Hang on, do you or anyone else know if it’s possible to add playlists to RSS in this way? There are channels that I overall don’t want to watch but that have a specific playlist I want to follow.
arstechnica has a premium RSS for $3 a month that has no ads. I love it.
And full text!
Why should I expose myself to be force-fed social media stuff?
deleted by creator
I mean, I’m all for it, but I thought the problem was that so many sites stopped offering RSS output options.
Perhaps I’m just an old 40 year old fart, but the Internet was better before. I miss the 00s and the 10s. Now it’s just paywalls, LLM generated bullshit, and search results from SEO orgies
Or if they do, it’s not the full article. Which I get, them being in the business of selling ads and all.
This is why I stopped using rss. I fucking hate seeing an headline I’m interested in, clicking to expand and then having to click through to the site to read the article, dismiss the goddam email list overlay, fight with the stupid paywall, and then close the tab out of frustration.
I miss the days of actually reading articles in my rss feed reader.
I’m still finding rather many RSS feeds, though there’s few buttons these days. Ideally, you want something that auto-discovers feeds on a webpage.
i remember in high school (2010s) i tried using RSS but increasingly the feed wouldn’t even have the article, just the title and the link so you’d have to visit their website. especially obnoxious because my obnoxious school district filtered approx 90% of the internet (for shocking reasons like ‘forums’ or ‘TV/entertainment’ or ‘sports’ or ‘media’)
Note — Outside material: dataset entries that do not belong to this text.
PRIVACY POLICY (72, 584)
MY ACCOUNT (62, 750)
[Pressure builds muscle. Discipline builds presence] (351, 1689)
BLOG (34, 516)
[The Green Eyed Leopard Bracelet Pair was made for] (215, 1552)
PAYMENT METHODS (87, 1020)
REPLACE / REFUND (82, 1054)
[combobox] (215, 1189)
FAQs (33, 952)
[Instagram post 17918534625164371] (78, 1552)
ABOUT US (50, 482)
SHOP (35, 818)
What if I told you that I have never used Google to view RSS news feeds? It seems to me that these stereotypes about people’s attachment to Google services only take place somewhere in the USA and Europe.
Inoreader ftw!
Google Reader died more than a decade ago? oh my jeebus, I feel ooooooooollllld
Because if you don’t save shit in your RSS feed, you might never ever again find it using google or other search engines.
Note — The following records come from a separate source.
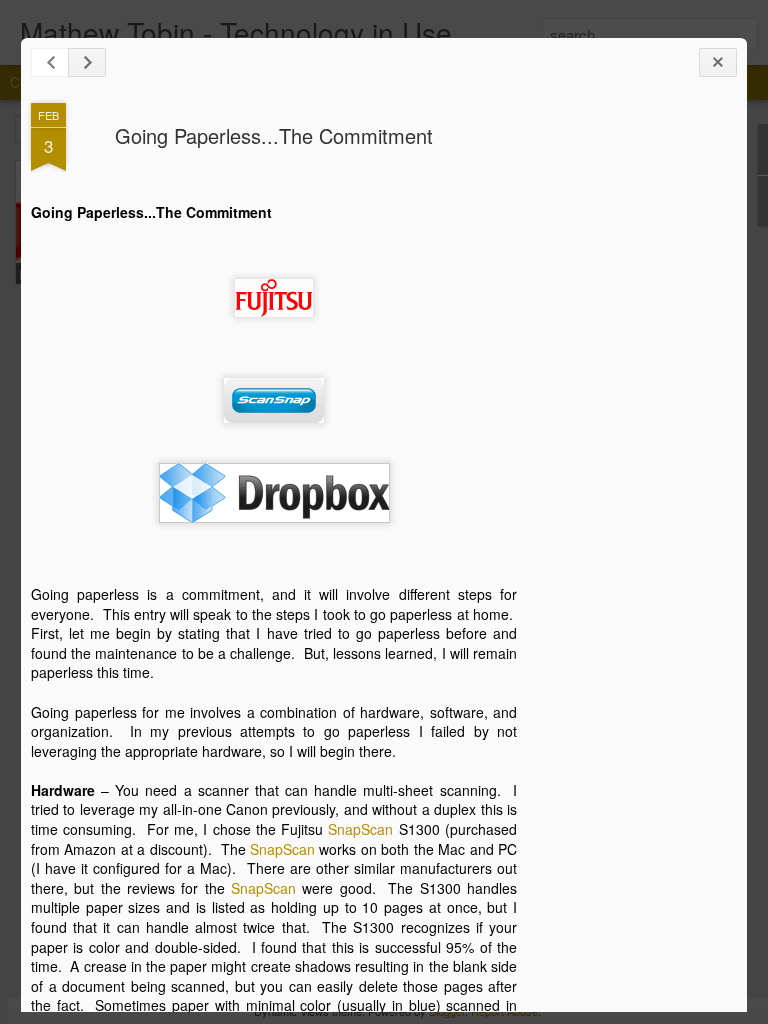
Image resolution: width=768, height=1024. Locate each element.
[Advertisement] (627, 418)
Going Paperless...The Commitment (274, 135)
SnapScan (360, 829)
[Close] (718, 62)
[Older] (87, 62)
What, search? Listen, you don’t actually want that, you want recommendations from our amazing algorithm and AI based on overall connections between topics and trends and other very complex things. You don’t even know what it is you’re looking for, but we do, so here are some results that generate revenue for us. //Google
If anyone is using an apple device, NetNewsWire is open source and is dead simple. No extra features, no premium tier, can sync with iCloud or self hosted servers, and the reader mode can be applied source-wide.
The problem with most rss readers IMHO is that they lack a decent filter function. ttrss had great filters, but I stopped using it when they switched their dev process (I think to docker at the time, which I couldn’t use with my hoster). Now using rss guard, not too happy but surviving.
RSS is great, but often contains a lot of noise. If you can filter only what you care about, great. Otherwise it’s just information overload.
RSS is great, but often contains a lot of noise
I think you nailed it there. Curating is too much of a hassle.
RSS is fucking amazing.
I use Feeder on Android and QuiteRSS on my laptop and desktop. I use it for everything from local news and tech news, to YouTube subscriptions. It’s great. Forget social media with enshitification and profit driven motives. RSS is all you need.
Feeder is a perfectly functional RSS reader for Android, and the only updated and straight forward one on F-Droid when I decided to set up my feeds, and an app I’ve seen suggested on Lemmy several times when there’s mention of RSS…
but why doesn’t it have groups? I’ve got my general news mixed with tech news, cluttered in between the rest of it- it does have grouping and it’s called “tags”this thread made me re-check and there are some new options in there and at least one will let you group the feeds: Read You
EDIT: dumb take
I can do groups in feeder.
omg, thank you. i just learnt about the “tags” function that I’ve always assumed worked differently without even trying it
Read You is great
I kinda just like going to the site. It doesn’t have to be rss or social media.
On IOS try feeeed
https://apps.apple.com/de/app/feeeed-rss-reader-and-more/id1600187490
RSS is my everyday goto, I’m using QuiteRSS with filters for specific words, really neat one.